- _Data section_:
=-=-=
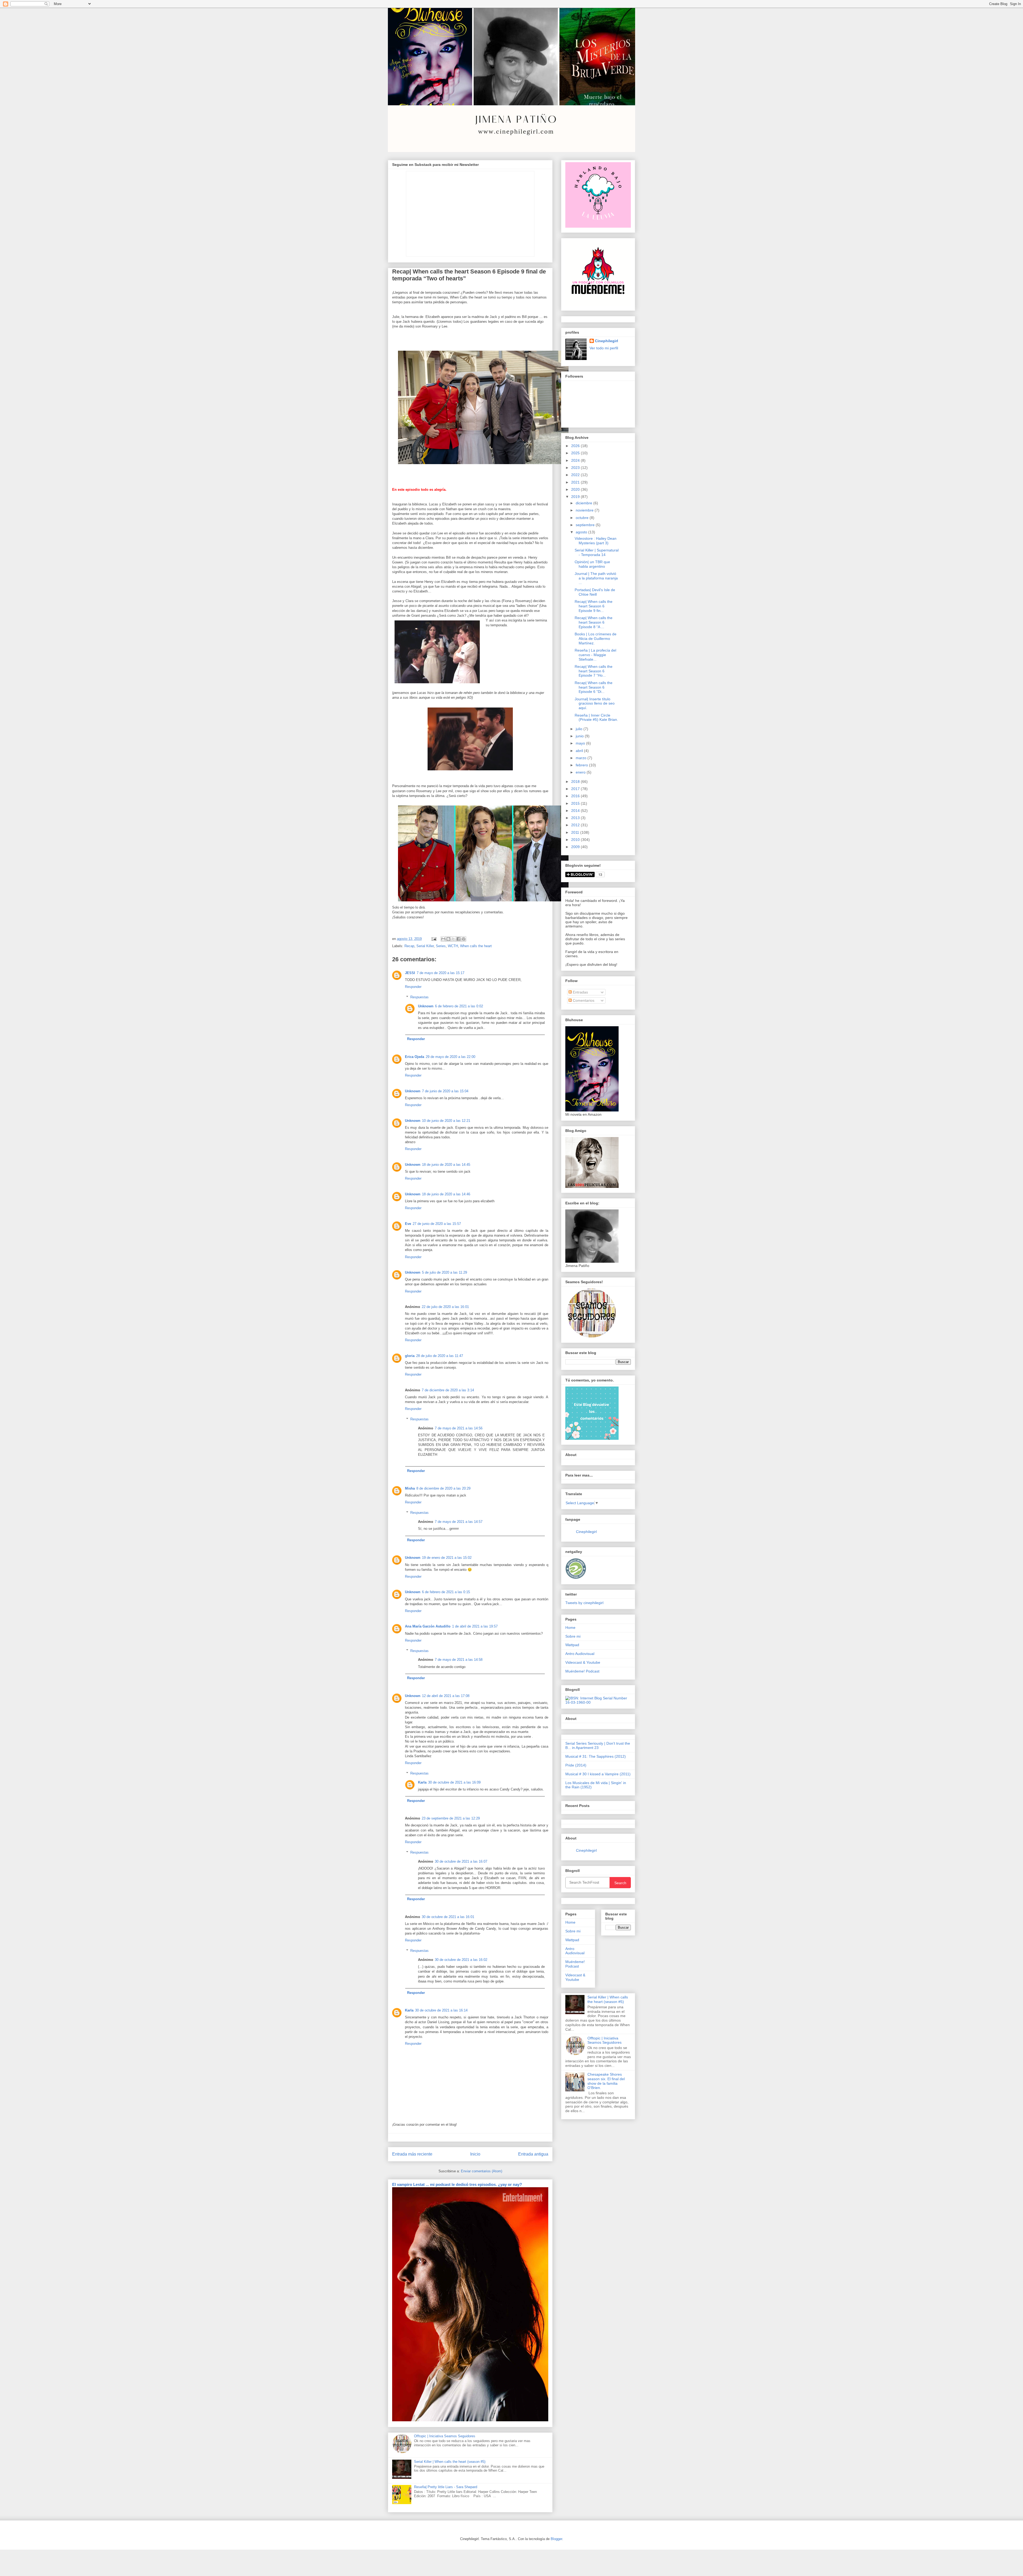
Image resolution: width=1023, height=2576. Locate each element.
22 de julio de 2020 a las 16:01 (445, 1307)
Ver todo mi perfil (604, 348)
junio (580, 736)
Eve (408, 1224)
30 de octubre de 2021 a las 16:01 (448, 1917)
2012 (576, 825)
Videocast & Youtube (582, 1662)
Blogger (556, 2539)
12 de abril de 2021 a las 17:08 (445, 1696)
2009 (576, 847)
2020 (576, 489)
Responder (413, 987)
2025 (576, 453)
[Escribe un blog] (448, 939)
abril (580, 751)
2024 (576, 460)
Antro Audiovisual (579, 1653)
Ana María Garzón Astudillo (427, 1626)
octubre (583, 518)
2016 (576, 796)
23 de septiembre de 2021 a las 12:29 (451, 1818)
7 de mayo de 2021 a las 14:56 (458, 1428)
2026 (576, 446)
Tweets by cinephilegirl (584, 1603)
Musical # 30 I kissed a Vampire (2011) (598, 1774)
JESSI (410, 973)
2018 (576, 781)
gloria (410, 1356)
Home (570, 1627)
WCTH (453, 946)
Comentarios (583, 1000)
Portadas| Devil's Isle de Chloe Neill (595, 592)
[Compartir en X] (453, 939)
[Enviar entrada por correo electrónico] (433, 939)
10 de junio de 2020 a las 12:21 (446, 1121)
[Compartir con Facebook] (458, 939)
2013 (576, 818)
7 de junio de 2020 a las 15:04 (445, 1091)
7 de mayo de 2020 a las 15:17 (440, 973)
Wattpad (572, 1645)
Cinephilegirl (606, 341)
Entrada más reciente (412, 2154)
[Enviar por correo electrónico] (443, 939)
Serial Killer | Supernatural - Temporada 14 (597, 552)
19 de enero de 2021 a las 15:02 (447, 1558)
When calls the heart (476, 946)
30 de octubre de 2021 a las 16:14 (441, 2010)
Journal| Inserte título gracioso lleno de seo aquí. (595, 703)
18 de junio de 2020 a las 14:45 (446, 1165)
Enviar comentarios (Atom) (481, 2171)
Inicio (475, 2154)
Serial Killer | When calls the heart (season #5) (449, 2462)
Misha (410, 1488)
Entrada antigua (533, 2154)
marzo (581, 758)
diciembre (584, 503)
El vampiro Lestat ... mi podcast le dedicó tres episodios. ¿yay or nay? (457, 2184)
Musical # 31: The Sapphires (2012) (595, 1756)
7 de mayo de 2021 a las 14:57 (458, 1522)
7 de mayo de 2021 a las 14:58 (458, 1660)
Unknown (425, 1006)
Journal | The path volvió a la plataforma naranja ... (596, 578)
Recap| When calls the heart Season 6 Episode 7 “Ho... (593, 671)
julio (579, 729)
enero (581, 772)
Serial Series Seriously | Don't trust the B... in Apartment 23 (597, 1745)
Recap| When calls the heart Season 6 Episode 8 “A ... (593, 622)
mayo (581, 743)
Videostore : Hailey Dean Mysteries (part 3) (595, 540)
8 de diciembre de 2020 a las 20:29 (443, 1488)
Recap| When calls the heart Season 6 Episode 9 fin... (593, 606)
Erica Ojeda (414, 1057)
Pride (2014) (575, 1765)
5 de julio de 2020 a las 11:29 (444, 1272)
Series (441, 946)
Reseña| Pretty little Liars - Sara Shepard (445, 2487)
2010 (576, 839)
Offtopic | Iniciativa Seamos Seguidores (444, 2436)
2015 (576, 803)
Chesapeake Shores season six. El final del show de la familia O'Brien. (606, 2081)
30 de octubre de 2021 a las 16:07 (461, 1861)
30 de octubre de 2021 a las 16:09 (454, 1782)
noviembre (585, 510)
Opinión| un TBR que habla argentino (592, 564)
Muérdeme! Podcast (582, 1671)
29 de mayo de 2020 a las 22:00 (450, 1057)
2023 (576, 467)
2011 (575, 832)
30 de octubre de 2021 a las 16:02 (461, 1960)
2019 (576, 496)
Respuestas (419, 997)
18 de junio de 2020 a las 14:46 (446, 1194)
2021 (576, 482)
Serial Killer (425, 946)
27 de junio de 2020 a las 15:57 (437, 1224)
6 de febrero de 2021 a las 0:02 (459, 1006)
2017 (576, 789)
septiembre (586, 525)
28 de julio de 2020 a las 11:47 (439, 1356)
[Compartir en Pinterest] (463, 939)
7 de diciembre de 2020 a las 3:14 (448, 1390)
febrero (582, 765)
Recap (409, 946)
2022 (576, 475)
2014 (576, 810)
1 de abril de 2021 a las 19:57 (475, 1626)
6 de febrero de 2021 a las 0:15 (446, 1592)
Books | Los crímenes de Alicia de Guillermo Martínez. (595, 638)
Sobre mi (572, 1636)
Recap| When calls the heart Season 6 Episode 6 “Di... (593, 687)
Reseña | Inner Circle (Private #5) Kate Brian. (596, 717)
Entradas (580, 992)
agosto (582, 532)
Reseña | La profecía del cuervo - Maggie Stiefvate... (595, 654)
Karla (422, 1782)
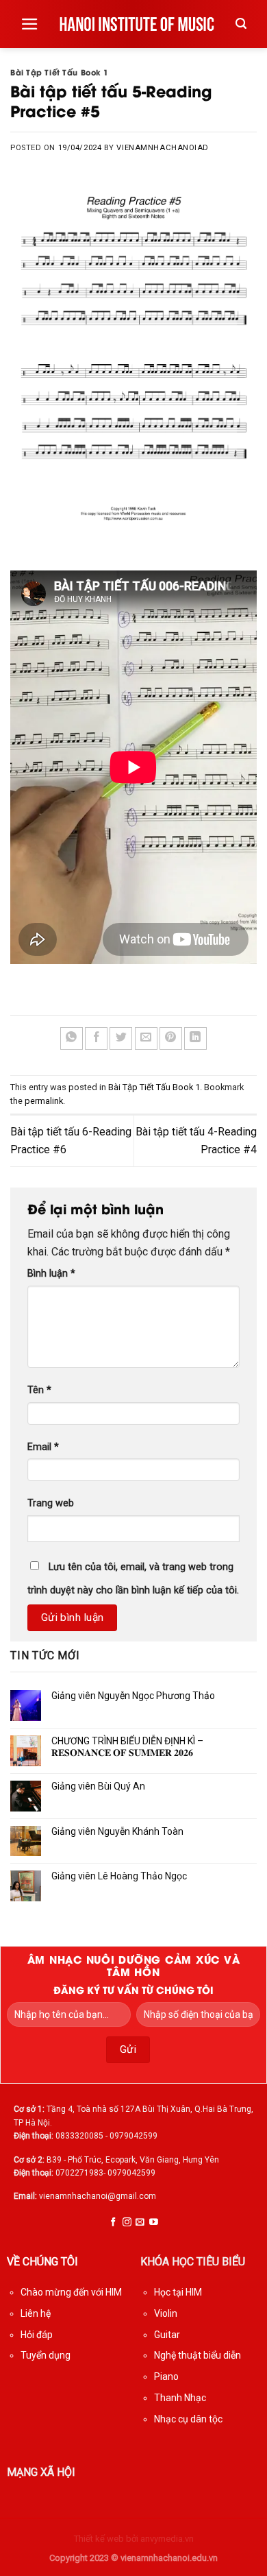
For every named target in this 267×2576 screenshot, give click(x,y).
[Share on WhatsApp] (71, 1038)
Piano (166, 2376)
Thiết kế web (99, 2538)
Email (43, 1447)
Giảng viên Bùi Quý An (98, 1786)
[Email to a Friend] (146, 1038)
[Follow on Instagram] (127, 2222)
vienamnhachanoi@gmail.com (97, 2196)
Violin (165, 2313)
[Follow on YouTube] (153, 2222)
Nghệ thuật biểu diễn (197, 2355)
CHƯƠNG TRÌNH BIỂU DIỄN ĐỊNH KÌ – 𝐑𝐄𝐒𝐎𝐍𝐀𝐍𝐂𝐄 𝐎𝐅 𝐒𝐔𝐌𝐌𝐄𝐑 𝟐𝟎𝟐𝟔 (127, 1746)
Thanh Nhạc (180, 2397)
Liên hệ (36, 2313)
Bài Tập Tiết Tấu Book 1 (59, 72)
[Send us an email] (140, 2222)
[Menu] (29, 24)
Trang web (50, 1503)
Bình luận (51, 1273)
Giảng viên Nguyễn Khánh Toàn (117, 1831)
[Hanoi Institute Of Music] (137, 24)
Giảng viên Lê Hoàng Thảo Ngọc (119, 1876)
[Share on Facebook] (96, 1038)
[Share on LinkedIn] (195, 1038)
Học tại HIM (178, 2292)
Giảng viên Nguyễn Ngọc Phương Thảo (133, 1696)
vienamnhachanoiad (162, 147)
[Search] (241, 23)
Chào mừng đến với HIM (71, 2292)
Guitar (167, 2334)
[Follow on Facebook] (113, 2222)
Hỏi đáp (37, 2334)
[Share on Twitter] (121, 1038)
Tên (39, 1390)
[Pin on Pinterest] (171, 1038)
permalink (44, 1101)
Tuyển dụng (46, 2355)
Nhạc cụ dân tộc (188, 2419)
=-=-=
- _Task description_: Where the material contains a line with "mayo", return that line.

- _Solution to the problem_:
7 de mayo de 2021 a las 14:56 (458, 1428)
7 de mayo de 2020 a las 15:17 (440, 973)
7 de mayo de 2021 a las 14:57 (458, 1522)
7 de mayo de 2021 a las 14:58 (458, 1660)
mayo (581, 743)
29 de mayo de 2020 a las 22:00 (450, 1057)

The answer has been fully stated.